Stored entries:
______________________________

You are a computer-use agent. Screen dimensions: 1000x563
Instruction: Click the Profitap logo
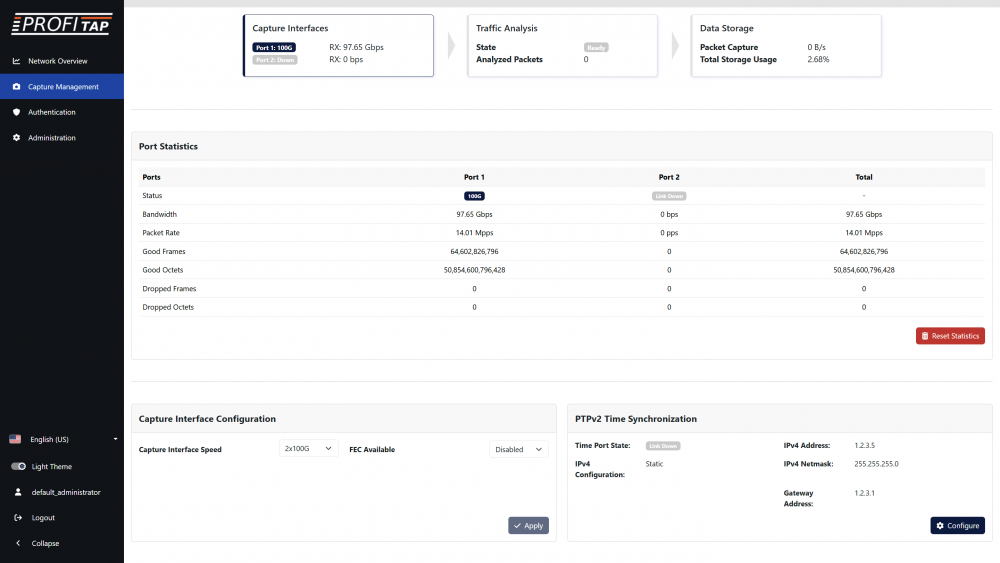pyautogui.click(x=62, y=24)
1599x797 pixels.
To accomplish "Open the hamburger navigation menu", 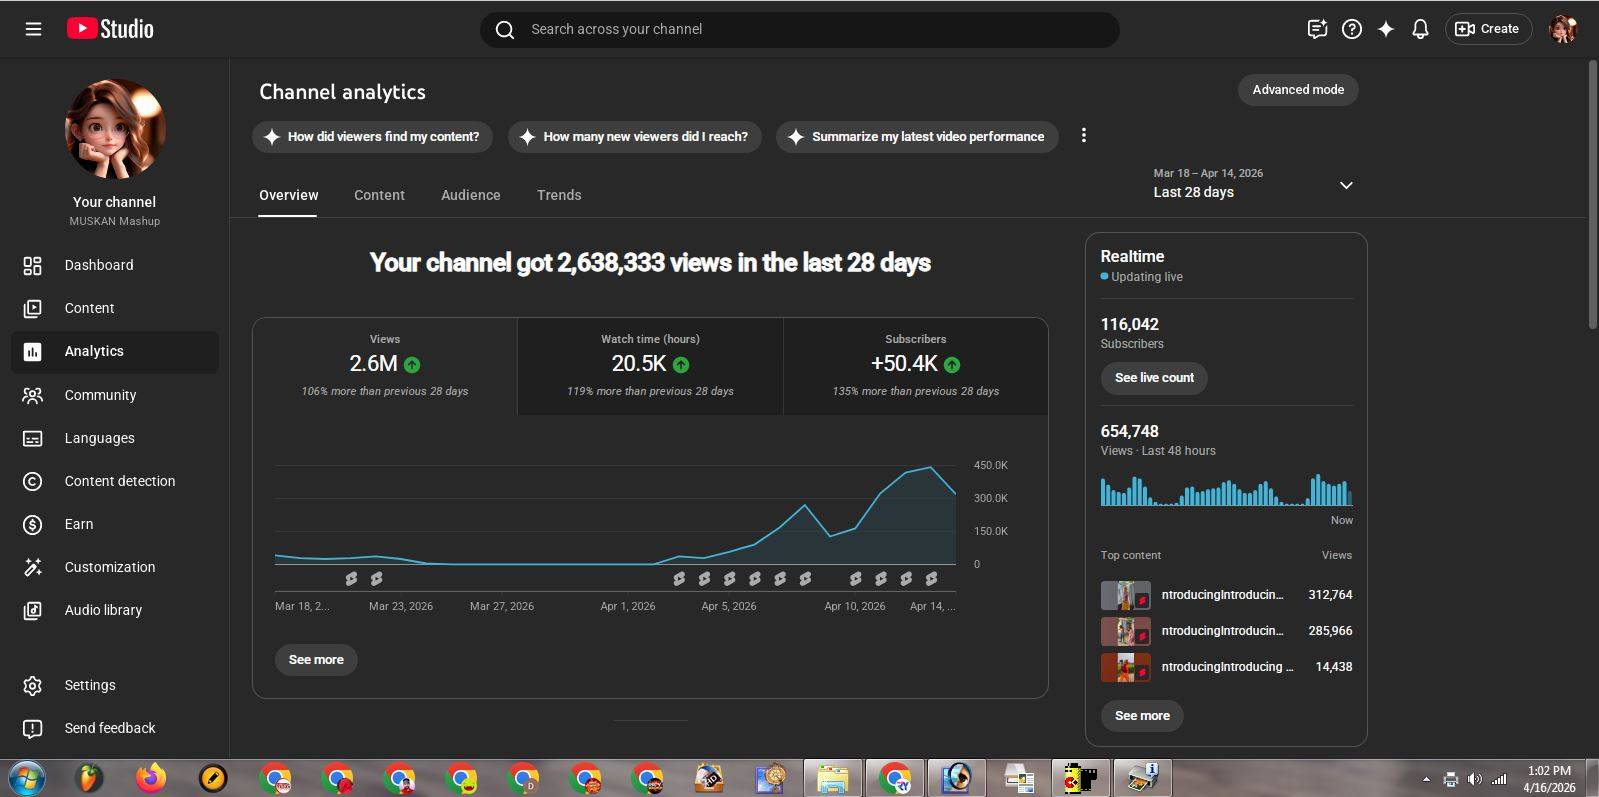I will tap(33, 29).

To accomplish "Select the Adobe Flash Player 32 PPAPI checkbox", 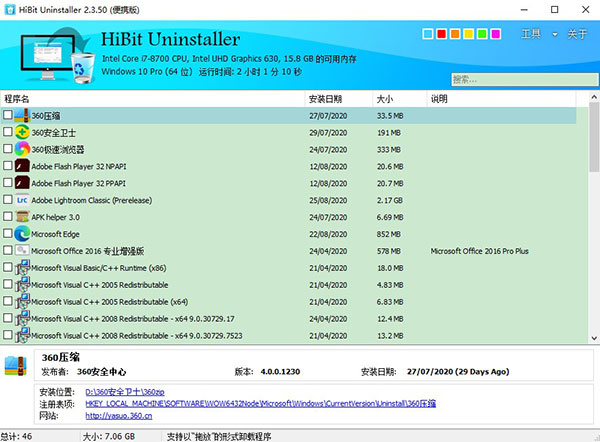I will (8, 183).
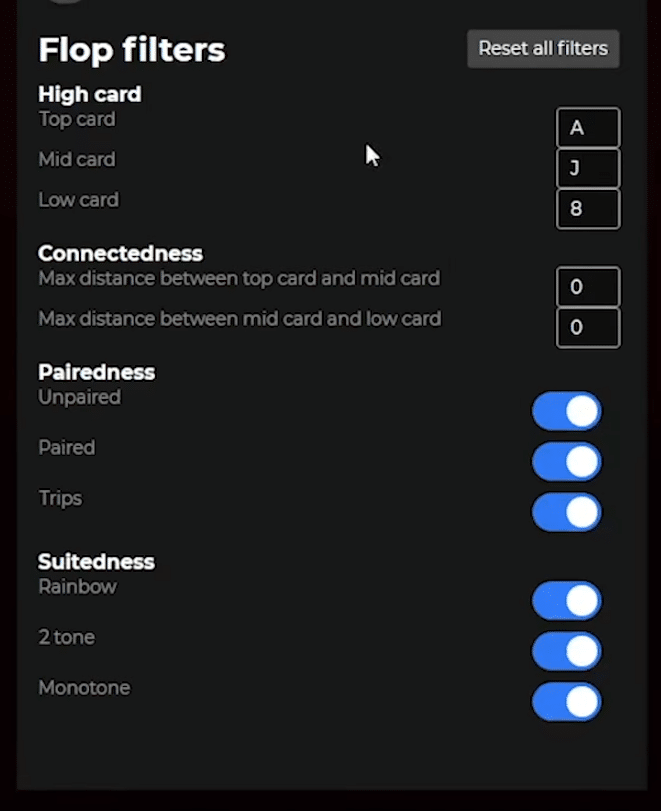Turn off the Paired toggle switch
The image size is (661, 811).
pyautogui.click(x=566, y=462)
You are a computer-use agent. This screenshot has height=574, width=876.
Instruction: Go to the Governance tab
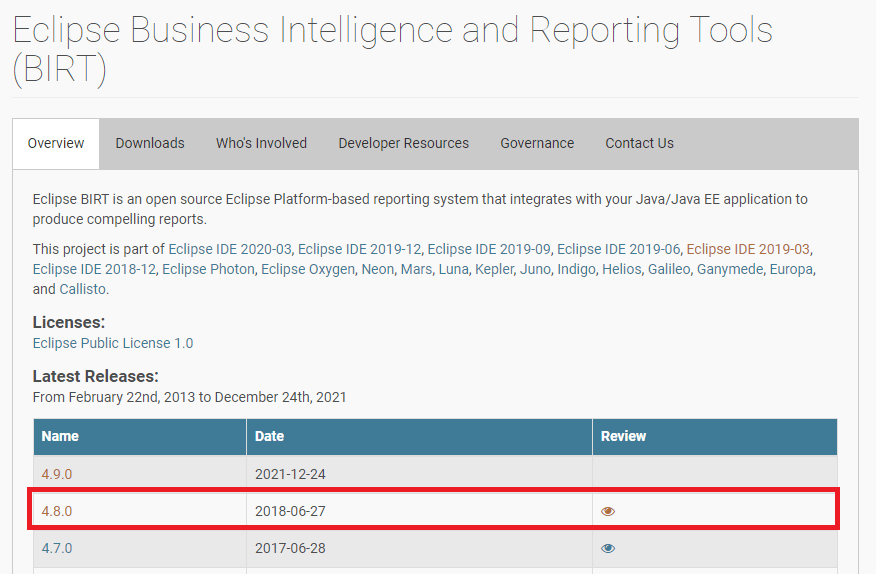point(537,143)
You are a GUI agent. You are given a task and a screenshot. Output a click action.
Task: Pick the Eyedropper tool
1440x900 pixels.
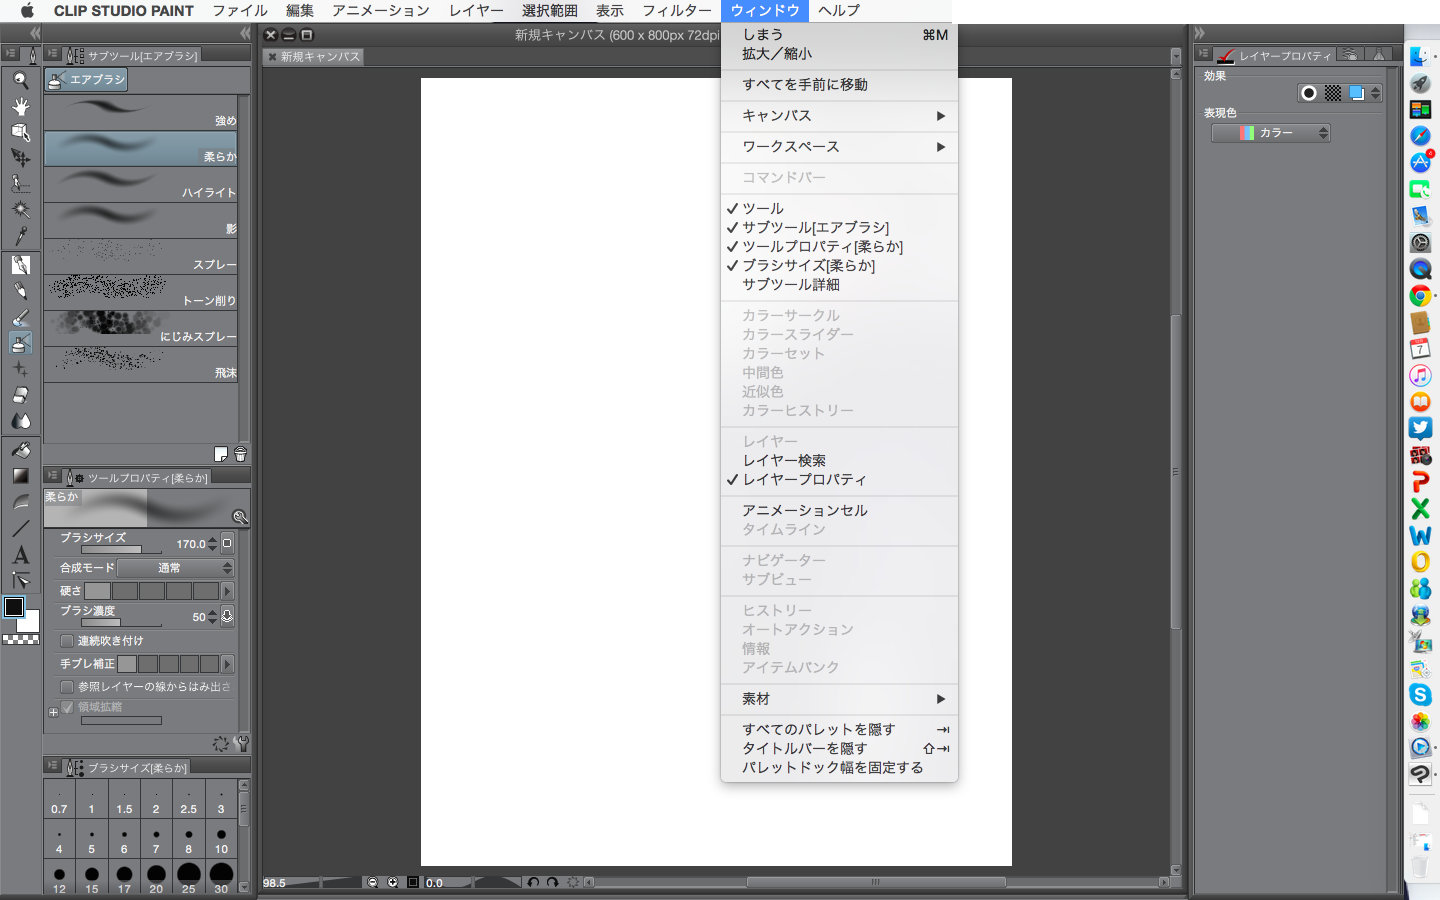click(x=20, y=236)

______________________________

What is expected: Starting from the records above, filter out all lines except those containing the word "screenshot".

Answer to this exercise:
You are a computer-use agent. This screenshot has height=574, width=876.
You are a GUI agent. You are given a task and a screenshot. Output a click action.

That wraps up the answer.